─── Entries provided

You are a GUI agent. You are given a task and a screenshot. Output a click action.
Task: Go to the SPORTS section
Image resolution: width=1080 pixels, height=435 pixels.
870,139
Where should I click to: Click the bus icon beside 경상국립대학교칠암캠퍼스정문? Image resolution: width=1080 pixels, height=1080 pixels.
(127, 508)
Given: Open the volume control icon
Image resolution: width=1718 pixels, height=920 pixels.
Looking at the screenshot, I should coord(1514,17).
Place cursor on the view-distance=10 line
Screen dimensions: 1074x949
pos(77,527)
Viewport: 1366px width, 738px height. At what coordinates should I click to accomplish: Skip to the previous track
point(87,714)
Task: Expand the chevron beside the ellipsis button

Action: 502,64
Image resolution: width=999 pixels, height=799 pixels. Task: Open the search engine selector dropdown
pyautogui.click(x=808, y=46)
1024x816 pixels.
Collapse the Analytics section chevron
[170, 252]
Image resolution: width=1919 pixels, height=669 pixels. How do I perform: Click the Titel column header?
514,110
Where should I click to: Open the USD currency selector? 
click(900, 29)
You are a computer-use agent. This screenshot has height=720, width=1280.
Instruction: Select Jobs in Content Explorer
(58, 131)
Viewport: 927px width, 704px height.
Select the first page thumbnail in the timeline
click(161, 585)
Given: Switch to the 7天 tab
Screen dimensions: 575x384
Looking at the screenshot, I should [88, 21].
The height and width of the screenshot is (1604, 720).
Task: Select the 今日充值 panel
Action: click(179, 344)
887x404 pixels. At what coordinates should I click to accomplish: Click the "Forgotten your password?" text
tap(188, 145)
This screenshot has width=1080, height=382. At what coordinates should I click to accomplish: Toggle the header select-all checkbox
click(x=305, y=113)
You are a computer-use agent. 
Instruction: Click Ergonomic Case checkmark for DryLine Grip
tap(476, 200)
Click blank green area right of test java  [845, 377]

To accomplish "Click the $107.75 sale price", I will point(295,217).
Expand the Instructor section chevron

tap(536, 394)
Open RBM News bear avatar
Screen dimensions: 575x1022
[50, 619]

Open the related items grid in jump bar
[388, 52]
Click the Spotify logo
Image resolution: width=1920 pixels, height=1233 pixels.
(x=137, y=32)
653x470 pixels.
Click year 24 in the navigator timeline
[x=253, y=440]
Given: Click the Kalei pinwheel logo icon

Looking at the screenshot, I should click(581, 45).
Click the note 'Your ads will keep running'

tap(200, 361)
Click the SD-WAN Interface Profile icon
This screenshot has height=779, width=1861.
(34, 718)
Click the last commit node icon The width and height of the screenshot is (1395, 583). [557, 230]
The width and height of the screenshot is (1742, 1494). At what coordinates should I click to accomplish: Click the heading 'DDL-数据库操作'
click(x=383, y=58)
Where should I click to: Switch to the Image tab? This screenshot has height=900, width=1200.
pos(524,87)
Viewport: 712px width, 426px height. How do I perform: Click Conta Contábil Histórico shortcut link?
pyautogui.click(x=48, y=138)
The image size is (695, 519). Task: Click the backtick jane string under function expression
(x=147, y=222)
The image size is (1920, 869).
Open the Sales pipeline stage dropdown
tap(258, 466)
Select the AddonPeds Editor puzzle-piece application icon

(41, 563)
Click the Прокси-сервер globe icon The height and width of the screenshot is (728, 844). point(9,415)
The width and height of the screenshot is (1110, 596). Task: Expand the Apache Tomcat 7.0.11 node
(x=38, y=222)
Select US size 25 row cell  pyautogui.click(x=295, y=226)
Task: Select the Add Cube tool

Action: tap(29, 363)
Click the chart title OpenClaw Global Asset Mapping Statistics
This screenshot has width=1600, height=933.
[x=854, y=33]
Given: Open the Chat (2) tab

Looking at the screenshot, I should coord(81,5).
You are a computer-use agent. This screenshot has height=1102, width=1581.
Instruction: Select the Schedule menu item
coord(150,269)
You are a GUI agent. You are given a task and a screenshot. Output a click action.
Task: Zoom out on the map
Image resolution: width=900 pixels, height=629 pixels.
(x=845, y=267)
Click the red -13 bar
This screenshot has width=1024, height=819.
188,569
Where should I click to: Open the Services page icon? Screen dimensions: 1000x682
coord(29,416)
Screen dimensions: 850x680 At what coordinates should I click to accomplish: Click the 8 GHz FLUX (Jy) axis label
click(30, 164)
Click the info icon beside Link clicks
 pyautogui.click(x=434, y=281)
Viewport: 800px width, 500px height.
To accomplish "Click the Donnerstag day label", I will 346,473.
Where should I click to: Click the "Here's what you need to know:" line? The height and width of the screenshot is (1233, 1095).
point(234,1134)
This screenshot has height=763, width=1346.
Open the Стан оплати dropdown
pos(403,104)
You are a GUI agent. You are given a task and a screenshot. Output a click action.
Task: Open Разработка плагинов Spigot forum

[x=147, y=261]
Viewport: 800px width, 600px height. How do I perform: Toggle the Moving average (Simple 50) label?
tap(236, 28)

──────

Look through the entries above and list every line containing "computer".

You are a computer-use agent. This screenshot has height=720, width=1280.
You are a computer-use agent. 
You are a computer-use agent. This screenshot has height=1102, width=1581.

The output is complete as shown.